BEGIN Excerpt
Clustering

eXo Platform offers clustering solution to ensure high availability when needed. The cluster mode can be used as well to benefit from horizontal scalability in order to distribute the load into multiple servers especially when vertical scalability isn’t efficient enough or isn’t possible.

The following diagram illustrates an abstract level of components architecture usually deployed for cluster based systems:

image0

How to install eXo Platform cluster ?

  1. Install each eXo Platform cluster node by following Installation and Startup.

  2. Configure on each eXo Platform cluster node the same RDBMS databases by following Database configuration.

  3. Install an Elasticsearch and configure each eXo Platform cluster node

  4. Install a MongoDB and configure each eXo Platform cluster node

  5. Start each server using a command line using the following options:

    ./start_eXo.sh --cluster --cluster-current-host $NODE_NAME \
            --cluster-host name=$NODE1_NAME,address=$NODE1_ADDRESS,http_protocol=$NODE1_HTTP_PROTOCOL,http_port=$NODE1_HTTP_PORT,tcp1_port=$NODE1_TCP1_PORT,tcp2_port=$NODE1_TCP2_PORT \
            --cluster-host name=$NODE2_NAME,address=$NODE2_ADDRESS,http_protocol=$NODE2_HTTP_PROTOCOL,http_port=$NODE2_HTTP_PORT,tcp1_port=$NODE2_TCP1_PORT,tcp2_port=$NODE2_TCP2_PORT \
            --cluster-host name=$NODE3_NAME,address=$NODE3_ADDRESS,http_protocol=$NODE3_HTTP_PROTOCOL,http_port=$NODE3_HTTP_PORT,tcp1_port=$NODE3_TCP1_PORT,tcp2_port=$NODE3_TCP2_PORT
    
with
$NODE_NAME : current host name (a chosen unique alias, not related to DNS name)
END Excerpt
BEGIN Information supplied
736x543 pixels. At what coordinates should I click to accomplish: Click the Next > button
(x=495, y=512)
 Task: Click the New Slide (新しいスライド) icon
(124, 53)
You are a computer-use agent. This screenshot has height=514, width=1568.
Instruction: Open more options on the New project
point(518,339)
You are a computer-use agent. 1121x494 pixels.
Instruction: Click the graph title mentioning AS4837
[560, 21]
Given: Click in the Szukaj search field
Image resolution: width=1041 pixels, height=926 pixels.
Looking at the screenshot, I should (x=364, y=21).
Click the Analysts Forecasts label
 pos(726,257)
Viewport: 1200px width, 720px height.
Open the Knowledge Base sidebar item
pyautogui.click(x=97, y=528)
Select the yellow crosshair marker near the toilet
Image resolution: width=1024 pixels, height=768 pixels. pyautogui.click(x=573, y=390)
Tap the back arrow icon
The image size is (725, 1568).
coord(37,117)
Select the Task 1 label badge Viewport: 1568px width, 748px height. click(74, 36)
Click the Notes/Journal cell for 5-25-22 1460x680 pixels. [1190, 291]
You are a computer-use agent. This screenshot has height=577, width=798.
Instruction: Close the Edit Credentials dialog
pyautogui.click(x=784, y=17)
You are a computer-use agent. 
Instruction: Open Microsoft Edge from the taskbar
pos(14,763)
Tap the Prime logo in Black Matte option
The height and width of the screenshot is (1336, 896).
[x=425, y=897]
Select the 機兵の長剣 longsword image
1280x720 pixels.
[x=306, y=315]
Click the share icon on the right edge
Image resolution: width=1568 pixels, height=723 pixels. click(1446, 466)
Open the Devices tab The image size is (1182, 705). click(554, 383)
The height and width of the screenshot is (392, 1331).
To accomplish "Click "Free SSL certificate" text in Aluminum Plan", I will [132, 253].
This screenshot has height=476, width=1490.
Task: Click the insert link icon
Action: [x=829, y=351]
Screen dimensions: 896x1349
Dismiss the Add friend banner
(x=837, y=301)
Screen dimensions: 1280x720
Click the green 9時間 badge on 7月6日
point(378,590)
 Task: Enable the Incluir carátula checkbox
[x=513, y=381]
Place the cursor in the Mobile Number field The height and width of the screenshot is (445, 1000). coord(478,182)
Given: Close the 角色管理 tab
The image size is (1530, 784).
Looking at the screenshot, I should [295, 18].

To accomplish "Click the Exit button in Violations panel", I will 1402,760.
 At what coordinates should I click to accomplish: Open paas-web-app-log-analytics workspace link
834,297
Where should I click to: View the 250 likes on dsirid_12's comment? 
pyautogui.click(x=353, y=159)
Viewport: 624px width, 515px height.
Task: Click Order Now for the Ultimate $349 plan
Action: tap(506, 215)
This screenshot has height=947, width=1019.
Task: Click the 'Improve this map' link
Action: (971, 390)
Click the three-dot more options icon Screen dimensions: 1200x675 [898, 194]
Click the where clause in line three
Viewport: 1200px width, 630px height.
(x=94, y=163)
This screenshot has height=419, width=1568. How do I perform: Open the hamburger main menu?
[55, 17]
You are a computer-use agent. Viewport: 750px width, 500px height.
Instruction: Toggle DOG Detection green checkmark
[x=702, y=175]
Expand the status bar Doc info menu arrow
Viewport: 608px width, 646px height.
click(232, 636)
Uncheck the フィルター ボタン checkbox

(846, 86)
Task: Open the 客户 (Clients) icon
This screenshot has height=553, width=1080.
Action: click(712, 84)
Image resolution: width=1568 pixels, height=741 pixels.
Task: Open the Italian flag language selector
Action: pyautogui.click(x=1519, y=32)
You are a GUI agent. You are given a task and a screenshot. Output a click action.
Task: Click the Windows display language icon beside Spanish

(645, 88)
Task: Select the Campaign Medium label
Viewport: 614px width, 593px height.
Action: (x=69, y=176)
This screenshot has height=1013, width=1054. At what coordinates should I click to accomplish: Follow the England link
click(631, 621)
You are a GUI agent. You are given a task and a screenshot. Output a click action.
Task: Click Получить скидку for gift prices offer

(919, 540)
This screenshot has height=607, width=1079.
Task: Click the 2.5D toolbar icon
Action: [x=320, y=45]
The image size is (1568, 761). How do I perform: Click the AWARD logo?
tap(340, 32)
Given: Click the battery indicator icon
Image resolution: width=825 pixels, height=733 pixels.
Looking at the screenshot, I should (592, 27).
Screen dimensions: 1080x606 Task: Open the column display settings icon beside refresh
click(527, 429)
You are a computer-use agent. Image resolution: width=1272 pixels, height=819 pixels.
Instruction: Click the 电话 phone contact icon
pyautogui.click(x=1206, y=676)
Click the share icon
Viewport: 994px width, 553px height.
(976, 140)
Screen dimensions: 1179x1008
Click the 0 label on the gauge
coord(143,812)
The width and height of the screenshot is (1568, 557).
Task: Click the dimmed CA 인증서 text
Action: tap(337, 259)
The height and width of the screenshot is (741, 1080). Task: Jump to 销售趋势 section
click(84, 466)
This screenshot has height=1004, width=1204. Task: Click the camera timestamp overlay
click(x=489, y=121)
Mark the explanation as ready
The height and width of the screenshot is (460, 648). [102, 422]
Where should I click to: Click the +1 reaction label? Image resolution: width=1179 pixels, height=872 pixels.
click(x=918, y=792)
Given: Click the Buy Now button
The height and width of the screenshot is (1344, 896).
END Information supplied
* _Task item 1_:
In the clustering page's start command, what parameters does each --cluster-host option set? List them all.
* _Task item 2_:
Answer these questions from the clustering page:
(a) What can the cluster mode provide besides high availability?
(b) What must be configured the same on each cluster node in step 2?
(c) How does the page describe $NODE_NAME?
* _Task item 3_:
Can you write the next part of the clustering page, starting right after its last line?

* _Response area 1_:
name, address, http_protocol, http_port, tcp1_port, tcp2_port

* _Response area 2_:
(a) Horizontal scalability, which distributes the load across multiple servers.
(b) The same RDBMS databases.
(c) As the current host name, a chosen unique alias that is not related to the DNS name.

* _Response area 3_:
$NODE1_NAME, $NODE2_NAME... : each cluster host member name (you can pick any string, it has to be unique)
$NODE1_ADDRESS,$NODE2_ADDRESS... : DNS name or IP address. (By default 127.0.0.1)
$NODE1_HTTP_PROTOCOL, $NODE2_HTTP_PROTOCOL... : HTTP used protocol (http or https). (Default: http)
$NODE1_HTTP_PORT, $NODE2_HTTP_PORT... : HTTP port of cluster host which is already configured in server.xml file. (Default 8080)
$NODE1_TCP1_PORT, $NODE2_TCP1_PORT... : TCP (1) port that will be used for a first communication channel to synchronize caches.
                                        (Default 7800. When starting server if the chosen port is not allowed the next port 7801 will be attempted)
$NODE1_TCP2_PORT, $NODE2_TCP2_PORT... : TCP (2) port that will be used for a second communication channel to synchronize caches.
                                        (Default 7900.  When starting server if the chosen port is not allowed the next port 7901 will be attempted)

By example for local tests, you can start local servers by using the following command lines :

# First cluster host startup command line (8080 is the server port configured for first host)
./start_eXo.sh --cluster --cluster-current-host node1 --cluster-host name=node1,http_port=8080 --cluster-host name=node2,http_port=8081
# Second cluster host startup command line (8081 is the server port configured for second host)
./start_eXo.sh --cluster --cluster-current-host node2 --cluster-host name=node1,http_port=8080 --cluster-host name=node2,http_port=8081

How to install eXo Chat in standalone mode ?

You can choose to deploy eXo Chat Server in standalone mode in order to reduce the load on eXo Platform servers.

Some additional steps are required to install eXo Chat Server in standalone mode. In order to simplify installation steps, you can use the following docker-compose.yml example.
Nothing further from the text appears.